By May Day I had broken the “why” of UCOM down to the two lofty goals above, but I couldn’t get my teeth into either of them. Neither seemed doable in my lifetime. Breaking poverty’s grip and ending economic oppression were jobs many people have worked on for a lifetime. Centuries have come and gone, and still there remains poverty and economic oppression.
A smaller goal
Pondering this, I wondered if a smaller goal would still be worthy of a lifetime of effort. Could I be content if I spent the remainder of my productive years helping people to flourish? When I cast the net too widely the effort seems gargantuan. I feel like I am trying to save all the starfish that get stranded on the beach at low tide, but if I can get one and then two and then ten back into the water, it will make a world of difference to those rescued starfish.

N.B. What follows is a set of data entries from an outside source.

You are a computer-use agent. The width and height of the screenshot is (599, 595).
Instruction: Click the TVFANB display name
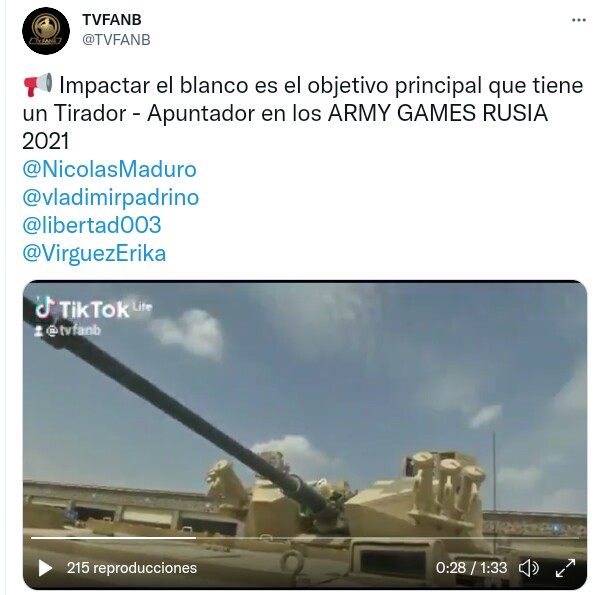pos(112,20)

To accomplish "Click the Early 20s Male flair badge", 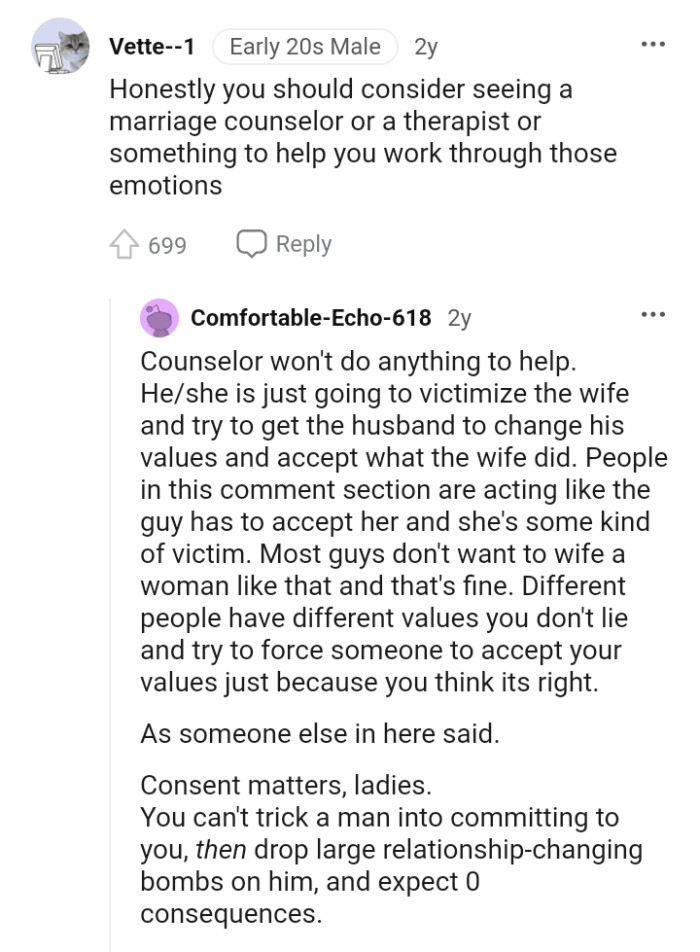I will point(303,46).
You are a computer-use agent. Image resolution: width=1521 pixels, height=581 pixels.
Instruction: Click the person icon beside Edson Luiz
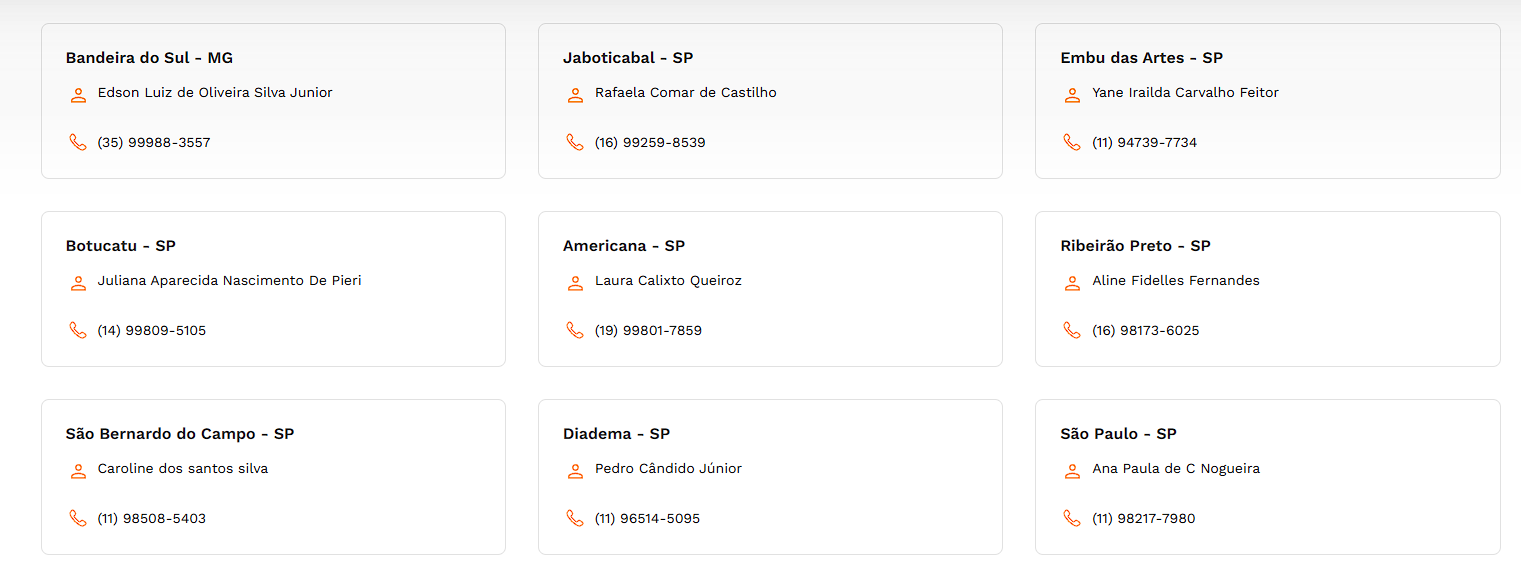click(x=78, y=95)
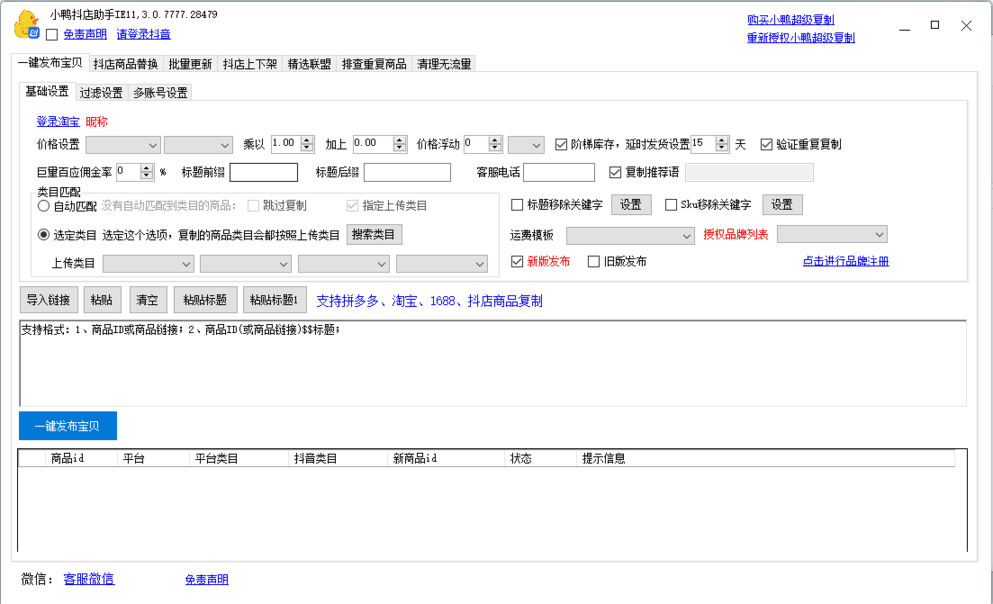Decrease the 加上 value with down arrow
This screenshot has height=604, width=993.
(400, 148)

I expend more energy than I have when I try to help everyone. I am overwhelmed when I see the world teeming with injustice. What can I do in the face of so many obstacles? What is it that all of struggling humanity needs? How can one person begin to meet all those needs?
A deeper relationship
When my goal is to help people flourish, I am inviting a deeper relationship with individuals. “We cannot do everything, but we can do something.” Helping people to flourish is a goal that invites delving deeper—deeper than what can be seen in the presenting need, deeper than programs can go—all the way into where people feel. That is a place where we all share common human responses. There is the commonality, not in doing for the masses, but in relating to one individual at a time. I can do that.
A shared goal
In thinking that through, I came to another conclusion. UCOM and I have a lot in common. UCOM does not compare in numbers with our big sisters like The Salvation Army Family Services or Goodwill or Hope Network. So what we can’t do in width, we try to do in depth. Our staff and volunteers make an effort to know people by name, to listen to the stories they tell, to see behind the curtain. Now what can we do to be present to this one person? After we have addressed the presenting need, can we delve deeper, until we are all the way to the essence of our neighbor?
UCOM is 32 years old this year. We have been doing the same kind of work day after day. Poverty is not eliminated, people are still oppressed, but some people got the deep connection that they needed—that human and divine connection—to help them to flourish. Maybe that’s good enough for today.